July 17, 2024 | Aske Plaat, Annie Wong, Suzan Verberne, Joost Broekens, Niki van Stein, Thomas Bäck
This survey explores reasoning with large language models (LLMs), focusing on prompt-based methods for multi-step reasoning. LLMs, trained on large datasets, have achieved breakthroughs in tasks like translation, summarization, and question-answering. Recent advances in chain-of-thought prompt learning have enabled LLMs to perform complex reasoning, such as solving grade school math word problems. The paper reviews the rapidly expanding field of prompt-based reasoning, identifying different ways to generate, evaluate, and control multi-step reasoning. It provides an in-depth coverage of core approaches and open problems, and proposes a research agenda for the near future. The paper highlights the relationship between reasoning and prompt-based learning, and discusses the relationship between reasoning, sequential decision processes, and reinforcement learning. It finds that self-improvement, self-reflection, and some metacognitive abilities of the reasoning process are possible through the judicious use of prompts. True self-improvement and self-reasoning, to go from reasoning with LLMs to reasoning by LLMs, remains future work.
The paper discusses the training pipeline of LLMs, including data preparation, pretraining, fine-tuning, instruction tuning, preference alignment, optimization, and inference. In-context learning, also known as prompt-based learning, is a form of few-shot learning that occurs in LLMs with hundreds of billions of parameters. It allows models to provide correct answers without changing parameters. The paper discusses benchmarks used to evaluate reasoning performance, including GSM8K, ASDiv, MAWPS, SVAMP, and AQuA. It reviews papers that use these benchmarks and discusses approaches for generating, evaluating, and controlling reasoning steps. The paper identifies three main approaches for step generation: hand-written prompts, prompts using external knowledge, and model-generated prompts. It also discusses approaches for step evaluation, including self-assessment, tool-based validation, and external model validation. The paper discusses approaches for step control, including greedy selection, ensemble strategies, and reinforcement learning. It highlights the relationship between reasoning and other fields, such as self-reflection, metacognition, and artificial general intelligence. The paper concludes with a research agenda for future work in the field of reasoning with LLMs.This survey explores reasoning with large language models (LLMs), focusing on prompt-based methods for multi-step reasoning. LLMs, trained on large datasets, have achieved breakthroughs in tasks like translation, summarization, and question-answering. Recent advances in chain-of-thought prompt learning have enabled LLMs to perform complex reasoning, such as solving grade school math word problems. The paper reviews the rapidly expanding field of prompt-based reasoning, identifying different ways to generate, evaluate, and control multi-step reasoning. It provides an in-depth coverage of core approaches and open problems, and proposes a research agenda for the near future. The paper highlights the relationship between reasoning and prompt-based learning, and discusses the relationship between reasoning, sequential decision processes, and reinforcement learning. It finds that self-improvement, self-reflection, and some metacognitive abilities of the reasoning process are possible through the judicious use of prompts. True self-improvement and self-reasoning, to go from reasoning with LLMs to reasoning by LLMs, remains future work.
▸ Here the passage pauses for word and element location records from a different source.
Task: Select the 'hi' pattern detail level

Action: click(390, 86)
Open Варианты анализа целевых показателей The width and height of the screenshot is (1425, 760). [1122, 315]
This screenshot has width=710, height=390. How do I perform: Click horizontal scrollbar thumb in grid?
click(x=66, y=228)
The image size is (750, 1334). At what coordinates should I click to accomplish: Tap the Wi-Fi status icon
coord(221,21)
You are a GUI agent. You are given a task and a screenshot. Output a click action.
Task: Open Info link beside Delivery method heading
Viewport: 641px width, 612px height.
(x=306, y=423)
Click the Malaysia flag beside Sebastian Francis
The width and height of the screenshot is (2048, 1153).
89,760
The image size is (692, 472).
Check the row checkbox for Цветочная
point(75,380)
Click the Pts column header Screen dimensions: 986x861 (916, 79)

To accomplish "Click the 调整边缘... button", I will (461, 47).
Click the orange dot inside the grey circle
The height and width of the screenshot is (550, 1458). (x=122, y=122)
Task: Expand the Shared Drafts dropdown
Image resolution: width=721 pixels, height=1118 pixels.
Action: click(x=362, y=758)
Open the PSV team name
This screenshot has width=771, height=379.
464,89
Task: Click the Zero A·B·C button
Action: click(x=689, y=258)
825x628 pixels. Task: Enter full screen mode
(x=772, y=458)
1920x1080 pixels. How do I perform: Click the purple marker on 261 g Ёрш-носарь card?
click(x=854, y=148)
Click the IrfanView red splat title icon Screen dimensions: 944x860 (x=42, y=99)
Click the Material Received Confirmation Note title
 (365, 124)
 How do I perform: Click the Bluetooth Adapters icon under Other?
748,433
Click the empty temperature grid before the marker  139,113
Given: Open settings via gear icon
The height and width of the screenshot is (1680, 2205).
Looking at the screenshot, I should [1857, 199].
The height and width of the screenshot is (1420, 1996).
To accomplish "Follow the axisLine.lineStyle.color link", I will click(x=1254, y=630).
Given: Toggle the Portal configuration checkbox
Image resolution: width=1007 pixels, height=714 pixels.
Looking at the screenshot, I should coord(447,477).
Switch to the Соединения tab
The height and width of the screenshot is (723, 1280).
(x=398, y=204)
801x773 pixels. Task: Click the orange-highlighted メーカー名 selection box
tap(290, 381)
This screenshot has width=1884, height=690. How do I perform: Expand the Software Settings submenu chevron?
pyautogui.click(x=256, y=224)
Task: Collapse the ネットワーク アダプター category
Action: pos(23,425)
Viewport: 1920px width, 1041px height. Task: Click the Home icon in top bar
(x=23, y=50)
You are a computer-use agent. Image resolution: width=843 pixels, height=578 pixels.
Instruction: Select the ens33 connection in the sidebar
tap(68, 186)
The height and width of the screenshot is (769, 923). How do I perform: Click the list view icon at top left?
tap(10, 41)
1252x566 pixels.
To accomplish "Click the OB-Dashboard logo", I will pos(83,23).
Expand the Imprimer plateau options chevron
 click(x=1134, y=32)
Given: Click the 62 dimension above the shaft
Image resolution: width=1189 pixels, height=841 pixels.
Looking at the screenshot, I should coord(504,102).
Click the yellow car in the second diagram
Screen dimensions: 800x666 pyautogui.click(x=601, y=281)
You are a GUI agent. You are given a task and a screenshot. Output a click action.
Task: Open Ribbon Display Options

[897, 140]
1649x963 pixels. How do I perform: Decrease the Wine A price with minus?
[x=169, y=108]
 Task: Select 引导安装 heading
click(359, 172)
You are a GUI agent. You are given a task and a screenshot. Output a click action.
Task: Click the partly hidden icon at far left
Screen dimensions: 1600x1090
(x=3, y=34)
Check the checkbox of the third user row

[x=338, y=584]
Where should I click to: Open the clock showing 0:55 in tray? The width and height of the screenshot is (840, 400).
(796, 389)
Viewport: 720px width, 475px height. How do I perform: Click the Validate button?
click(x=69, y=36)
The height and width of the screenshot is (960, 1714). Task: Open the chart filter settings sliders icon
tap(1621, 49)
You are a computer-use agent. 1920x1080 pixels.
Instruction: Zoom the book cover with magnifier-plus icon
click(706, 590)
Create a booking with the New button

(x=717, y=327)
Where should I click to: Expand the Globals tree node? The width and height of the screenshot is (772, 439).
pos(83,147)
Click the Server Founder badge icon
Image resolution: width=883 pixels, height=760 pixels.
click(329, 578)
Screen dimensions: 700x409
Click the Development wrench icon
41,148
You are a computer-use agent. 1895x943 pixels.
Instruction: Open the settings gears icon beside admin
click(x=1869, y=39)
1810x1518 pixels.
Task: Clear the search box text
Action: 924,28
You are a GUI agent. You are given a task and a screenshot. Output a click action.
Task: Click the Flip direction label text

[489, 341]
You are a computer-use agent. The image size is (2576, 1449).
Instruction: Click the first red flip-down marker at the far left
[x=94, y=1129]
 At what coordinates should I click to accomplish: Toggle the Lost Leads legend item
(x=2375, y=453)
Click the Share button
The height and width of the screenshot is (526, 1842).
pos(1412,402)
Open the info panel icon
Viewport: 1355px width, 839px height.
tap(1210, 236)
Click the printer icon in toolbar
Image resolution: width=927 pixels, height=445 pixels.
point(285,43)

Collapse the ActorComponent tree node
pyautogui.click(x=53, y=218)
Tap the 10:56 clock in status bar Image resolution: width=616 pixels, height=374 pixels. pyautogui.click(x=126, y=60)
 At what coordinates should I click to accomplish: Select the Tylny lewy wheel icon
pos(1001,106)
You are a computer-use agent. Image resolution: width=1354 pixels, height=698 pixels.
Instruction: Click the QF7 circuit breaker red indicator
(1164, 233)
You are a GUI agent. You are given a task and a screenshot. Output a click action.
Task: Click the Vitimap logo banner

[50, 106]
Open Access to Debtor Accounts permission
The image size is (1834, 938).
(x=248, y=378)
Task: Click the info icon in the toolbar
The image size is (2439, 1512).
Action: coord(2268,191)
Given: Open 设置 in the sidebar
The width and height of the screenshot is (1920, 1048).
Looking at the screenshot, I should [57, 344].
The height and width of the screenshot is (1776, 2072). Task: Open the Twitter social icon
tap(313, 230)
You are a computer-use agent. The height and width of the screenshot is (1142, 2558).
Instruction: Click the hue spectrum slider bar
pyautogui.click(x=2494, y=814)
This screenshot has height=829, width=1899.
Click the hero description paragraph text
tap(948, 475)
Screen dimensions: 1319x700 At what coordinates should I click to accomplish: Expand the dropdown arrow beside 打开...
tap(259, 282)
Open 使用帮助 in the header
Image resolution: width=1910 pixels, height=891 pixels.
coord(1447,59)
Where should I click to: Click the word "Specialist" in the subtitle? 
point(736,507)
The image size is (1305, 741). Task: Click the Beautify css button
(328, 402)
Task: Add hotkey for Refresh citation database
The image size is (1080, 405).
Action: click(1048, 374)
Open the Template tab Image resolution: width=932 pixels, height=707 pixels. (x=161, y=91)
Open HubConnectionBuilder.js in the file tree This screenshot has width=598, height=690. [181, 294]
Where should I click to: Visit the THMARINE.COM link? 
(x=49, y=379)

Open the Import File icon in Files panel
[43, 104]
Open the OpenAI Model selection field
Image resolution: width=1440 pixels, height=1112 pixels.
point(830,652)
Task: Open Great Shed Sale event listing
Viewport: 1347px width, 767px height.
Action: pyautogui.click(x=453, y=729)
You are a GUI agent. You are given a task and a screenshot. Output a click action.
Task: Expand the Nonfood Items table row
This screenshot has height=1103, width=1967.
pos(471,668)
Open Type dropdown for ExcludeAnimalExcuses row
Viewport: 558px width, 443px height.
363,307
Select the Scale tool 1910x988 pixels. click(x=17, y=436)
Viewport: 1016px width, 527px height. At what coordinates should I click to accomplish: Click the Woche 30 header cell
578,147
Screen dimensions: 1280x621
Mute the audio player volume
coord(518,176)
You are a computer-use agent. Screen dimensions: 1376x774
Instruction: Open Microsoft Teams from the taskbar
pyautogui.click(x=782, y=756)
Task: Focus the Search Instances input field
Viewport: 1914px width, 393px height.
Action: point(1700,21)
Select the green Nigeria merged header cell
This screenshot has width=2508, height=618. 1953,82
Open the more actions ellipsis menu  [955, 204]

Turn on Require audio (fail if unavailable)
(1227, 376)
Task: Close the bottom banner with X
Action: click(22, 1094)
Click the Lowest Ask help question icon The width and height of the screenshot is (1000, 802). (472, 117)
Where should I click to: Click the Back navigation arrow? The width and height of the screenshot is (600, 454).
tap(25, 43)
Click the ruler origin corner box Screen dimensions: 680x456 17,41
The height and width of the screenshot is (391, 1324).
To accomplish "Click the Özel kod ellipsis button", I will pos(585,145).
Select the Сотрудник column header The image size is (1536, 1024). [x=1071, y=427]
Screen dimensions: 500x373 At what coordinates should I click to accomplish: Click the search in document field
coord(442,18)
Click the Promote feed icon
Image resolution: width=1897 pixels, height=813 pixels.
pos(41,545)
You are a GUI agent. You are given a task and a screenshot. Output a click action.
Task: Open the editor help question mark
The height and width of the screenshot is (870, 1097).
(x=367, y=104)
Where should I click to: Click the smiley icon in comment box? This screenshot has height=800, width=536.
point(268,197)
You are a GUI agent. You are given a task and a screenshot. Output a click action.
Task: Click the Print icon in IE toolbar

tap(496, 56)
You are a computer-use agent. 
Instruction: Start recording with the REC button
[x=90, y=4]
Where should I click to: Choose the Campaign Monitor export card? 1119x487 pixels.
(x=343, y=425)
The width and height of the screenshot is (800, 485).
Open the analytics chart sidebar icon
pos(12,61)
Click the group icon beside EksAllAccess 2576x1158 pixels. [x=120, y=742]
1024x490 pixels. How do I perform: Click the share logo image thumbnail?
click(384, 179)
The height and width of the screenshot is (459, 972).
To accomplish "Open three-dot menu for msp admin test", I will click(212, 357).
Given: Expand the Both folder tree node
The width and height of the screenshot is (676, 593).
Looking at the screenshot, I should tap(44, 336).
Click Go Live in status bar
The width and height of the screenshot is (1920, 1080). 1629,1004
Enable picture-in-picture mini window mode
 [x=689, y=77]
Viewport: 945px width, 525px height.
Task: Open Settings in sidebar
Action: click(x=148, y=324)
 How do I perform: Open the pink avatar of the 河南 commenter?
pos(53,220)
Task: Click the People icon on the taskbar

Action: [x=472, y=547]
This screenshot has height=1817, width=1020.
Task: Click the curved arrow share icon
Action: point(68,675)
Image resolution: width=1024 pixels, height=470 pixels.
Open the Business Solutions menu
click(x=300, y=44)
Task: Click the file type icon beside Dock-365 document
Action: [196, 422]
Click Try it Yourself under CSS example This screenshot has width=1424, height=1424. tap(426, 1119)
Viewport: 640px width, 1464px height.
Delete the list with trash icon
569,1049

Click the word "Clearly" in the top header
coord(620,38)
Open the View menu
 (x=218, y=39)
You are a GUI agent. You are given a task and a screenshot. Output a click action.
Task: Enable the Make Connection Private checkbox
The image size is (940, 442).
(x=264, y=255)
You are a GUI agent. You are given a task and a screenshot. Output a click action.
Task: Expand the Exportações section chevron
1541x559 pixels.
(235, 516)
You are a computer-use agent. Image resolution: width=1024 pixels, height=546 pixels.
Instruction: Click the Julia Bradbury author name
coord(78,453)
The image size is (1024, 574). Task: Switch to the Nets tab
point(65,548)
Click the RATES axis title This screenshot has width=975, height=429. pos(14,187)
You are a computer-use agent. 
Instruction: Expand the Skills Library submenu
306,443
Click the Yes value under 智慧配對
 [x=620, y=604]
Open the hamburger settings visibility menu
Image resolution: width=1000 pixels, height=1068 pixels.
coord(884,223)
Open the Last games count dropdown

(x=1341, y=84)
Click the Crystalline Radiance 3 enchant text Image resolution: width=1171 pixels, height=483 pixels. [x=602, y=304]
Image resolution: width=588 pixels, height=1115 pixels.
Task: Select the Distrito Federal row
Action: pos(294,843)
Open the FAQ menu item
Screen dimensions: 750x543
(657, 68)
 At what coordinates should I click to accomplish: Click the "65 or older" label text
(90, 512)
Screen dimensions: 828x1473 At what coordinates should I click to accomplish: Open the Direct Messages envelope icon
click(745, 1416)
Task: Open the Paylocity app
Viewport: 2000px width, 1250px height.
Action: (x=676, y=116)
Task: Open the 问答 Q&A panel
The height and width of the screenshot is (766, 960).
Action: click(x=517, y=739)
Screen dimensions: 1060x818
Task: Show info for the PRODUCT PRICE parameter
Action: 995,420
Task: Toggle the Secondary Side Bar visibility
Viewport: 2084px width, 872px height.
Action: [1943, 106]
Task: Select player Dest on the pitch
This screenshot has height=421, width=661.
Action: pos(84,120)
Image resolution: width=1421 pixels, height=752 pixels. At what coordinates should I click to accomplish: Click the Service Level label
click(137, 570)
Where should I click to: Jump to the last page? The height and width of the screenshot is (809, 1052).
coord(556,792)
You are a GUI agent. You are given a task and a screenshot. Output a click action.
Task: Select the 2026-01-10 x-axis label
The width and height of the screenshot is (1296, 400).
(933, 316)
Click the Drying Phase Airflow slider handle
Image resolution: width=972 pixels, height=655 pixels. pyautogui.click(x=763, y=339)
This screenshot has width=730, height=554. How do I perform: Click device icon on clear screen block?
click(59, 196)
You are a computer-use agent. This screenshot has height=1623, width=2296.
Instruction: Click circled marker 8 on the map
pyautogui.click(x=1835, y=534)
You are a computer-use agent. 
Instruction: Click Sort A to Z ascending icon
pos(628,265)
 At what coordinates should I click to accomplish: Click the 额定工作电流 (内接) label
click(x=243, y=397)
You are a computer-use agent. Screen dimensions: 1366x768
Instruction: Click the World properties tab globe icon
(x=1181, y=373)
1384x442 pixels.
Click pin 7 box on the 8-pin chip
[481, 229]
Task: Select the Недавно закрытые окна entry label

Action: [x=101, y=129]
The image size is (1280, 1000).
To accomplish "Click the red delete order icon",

The paper discusses the training pipeline of LLMs, including data preparation, pretraining, fine-tuning, instruction tuning, preference alignment, optimization, and inference. In-context learning, also known as prompt-based learning, is a form of few-shot learning that occurs in LLMs with hundreds of billions of parameters. It allows models to provide correct answers without changing parameters. The paper discusses benchmarks used to evaluate reasoning performance, including GSM8K, ASDiv, MAWPS, SVAMP, and AQuA. It reviews papers that use these benchmarks and discusses approaches for generating, evaluating, and controlling reasoning steps. The paper identifies three main approaches for step generation: hand-written prompts, prompts using external knowledge, and model-generated prompts. It also discusses approaches for step evaluation, including self-assessment, tool-based validation, and external model validation. The paper discusses approaches for step control, including greedy selection, ensemble strategies, and reinforcement learning. It highlights the relationship between reasoning and other fields, such as self-reflection, metacognition, and artificial general intelligence. The paper concludes with a research agenda for future work in the field of reasoning with LLMs.